Sarah Francis a abordé la mémoire autrement. Dans son film Birds of September, une camionnette de verre parcourt les rues de Beyrouth, avec une caméra à l’intérieur. En chemin, plusieurs personnes sont invitées à partager un moment personnel. Leurs confessions sont vraies, franches et intimes. « C’était un moyen de déchiffrer la ville à travers ses habitants. Une expérience plutôt qu’un film suivant une direction précise », a signalé la réalisatrice.

Durant la table ronde, un questionnement sur le rapport entre le genre et la mémoire reconstruite ne pouvait passer inaperçu. « La formation et l’histoire de toute personne influence certainement sa façon d’aborder un sujet donné. Ceci dit, ma mémoire en tant que femme pourrait agir sur ce que je vais traiter; mais je ne vais pas partir de l’idée que je suis une femme car ceci limite l’horizon », confirme Arab Lotfi.

Rana Eid réitère la même idée et affirme : « Il faut éliminer complètement le stéréotype lié à la sépara­tion homme-femme, lorsqu’il s’agit de traiter un sujet. Ceci n’a pour intérêt qu’élaborer une déso­rientation par rapport au sujet principal en ques­tion ».
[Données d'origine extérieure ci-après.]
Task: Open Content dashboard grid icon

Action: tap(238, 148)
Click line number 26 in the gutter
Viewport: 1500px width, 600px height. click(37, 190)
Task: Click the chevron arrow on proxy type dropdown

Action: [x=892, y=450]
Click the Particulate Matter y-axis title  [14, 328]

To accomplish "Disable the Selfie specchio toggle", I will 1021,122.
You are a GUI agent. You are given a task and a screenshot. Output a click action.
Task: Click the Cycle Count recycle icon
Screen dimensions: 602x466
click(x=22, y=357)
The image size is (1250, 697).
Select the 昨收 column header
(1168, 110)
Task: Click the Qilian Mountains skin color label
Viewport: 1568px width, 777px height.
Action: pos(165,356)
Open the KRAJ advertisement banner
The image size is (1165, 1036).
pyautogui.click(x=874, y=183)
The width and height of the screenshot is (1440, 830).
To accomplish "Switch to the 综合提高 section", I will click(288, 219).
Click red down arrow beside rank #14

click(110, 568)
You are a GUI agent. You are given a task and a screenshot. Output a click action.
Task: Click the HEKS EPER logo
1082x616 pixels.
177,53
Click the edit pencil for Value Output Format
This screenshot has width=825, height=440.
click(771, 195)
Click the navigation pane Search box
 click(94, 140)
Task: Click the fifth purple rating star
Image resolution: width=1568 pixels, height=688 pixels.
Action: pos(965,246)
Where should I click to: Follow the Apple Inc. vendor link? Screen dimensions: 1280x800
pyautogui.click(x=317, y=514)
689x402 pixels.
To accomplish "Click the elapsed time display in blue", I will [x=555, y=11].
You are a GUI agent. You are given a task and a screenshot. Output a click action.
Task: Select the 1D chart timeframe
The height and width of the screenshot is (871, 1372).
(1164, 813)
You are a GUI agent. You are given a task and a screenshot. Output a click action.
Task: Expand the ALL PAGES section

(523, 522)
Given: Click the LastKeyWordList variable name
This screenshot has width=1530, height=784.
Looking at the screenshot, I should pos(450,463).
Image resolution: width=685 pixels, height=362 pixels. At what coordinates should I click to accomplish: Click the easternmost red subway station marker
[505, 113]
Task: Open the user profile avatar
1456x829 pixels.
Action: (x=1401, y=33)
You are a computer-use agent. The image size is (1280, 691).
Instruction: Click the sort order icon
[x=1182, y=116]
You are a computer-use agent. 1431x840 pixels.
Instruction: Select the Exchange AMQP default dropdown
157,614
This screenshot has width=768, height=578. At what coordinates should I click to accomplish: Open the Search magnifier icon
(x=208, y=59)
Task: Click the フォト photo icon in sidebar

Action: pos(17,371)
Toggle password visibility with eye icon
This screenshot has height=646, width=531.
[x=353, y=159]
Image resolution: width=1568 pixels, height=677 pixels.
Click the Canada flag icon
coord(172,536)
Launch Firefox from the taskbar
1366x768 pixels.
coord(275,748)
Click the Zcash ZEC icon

Sarah Francis a souligné que « chacun a sa spéci­ficité. La mémoire est une sorte de retour vers le passé parce que le présent est fade, et donc incom­préhensible. Le retour au passé devient un moyen pour chercher des clés, permettant de comprendre l’incompréhensible ».

Sur une note optimiste, Arab Lotfi conclut : « La mémoire collective conduit à l’espoir et fournit une force de confrontation ».